▸ **Task to complete**
In the data below, which lines hold the word "section"? Copy them.

▸ **Dataset excerpts**
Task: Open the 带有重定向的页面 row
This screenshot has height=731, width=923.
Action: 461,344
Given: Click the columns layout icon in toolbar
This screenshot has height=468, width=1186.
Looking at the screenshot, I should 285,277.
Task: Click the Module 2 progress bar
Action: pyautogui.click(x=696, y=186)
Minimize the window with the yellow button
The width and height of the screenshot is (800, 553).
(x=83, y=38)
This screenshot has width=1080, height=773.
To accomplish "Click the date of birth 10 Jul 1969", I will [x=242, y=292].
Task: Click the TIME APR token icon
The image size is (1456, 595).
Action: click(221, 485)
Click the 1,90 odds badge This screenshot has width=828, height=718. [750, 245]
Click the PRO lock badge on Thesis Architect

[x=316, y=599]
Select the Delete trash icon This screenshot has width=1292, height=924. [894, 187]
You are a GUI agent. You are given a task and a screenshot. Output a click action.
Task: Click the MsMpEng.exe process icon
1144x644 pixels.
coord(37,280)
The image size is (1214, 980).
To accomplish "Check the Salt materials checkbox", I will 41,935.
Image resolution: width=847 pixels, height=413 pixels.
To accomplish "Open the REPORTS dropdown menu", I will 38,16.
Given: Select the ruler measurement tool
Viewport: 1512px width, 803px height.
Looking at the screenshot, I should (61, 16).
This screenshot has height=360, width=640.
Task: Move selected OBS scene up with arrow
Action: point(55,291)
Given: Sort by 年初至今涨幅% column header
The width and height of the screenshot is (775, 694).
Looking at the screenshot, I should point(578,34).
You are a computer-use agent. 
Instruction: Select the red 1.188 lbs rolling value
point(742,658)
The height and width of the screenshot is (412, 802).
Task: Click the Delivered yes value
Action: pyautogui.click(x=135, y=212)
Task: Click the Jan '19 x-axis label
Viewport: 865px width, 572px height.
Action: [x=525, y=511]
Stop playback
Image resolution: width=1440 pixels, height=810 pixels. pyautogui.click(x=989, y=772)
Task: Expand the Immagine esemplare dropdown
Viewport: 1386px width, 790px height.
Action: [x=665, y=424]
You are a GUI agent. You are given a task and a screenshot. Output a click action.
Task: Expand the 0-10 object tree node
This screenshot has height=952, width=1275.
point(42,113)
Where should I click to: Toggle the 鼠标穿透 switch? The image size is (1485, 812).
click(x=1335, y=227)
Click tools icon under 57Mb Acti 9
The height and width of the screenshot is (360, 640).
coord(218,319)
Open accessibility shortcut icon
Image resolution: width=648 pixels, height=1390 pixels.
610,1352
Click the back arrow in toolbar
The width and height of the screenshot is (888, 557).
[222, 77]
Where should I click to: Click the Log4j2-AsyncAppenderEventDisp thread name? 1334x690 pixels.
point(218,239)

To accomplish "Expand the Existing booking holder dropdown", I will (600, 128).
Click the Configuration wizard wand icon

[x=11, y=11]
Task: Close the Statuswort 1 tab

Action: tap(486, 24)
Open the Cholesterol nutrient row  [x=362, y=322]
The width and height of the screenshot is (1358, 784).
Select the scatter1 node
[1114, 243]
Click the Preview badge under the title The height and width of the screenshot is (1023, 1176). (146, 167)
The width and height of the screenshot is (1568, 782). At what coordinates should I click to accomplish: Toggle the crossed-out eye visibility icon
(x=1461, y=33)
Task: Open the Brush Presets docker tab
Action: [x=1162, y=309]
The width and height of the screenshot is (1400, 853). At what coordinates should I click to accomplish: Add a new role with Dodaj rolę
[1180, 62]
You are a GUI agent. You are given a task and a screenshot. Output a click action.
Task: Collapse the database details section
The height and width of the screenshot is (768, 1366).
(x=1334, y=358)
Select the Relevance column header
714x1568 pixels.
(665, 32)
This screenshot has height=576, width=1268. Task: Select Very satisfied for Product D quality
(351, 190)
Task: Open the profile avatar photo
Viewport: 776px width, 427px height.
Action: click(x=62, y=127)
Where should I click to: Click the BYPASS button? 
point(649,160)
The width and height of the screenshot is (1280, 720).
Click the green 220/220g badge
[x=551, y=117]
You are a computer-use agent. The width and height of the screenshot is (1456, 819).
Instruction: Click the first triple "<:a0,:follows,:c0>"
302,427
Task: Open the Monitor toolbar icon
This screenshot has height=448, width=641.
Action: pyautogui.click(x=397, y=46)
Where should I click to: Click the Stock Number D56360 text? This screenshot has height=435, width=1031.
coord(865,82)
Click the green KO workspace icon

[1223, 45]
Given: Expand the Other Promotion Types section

▸ **Answer space**
Task: Collapse the database details section
Given: Expand the Other Promotion Types section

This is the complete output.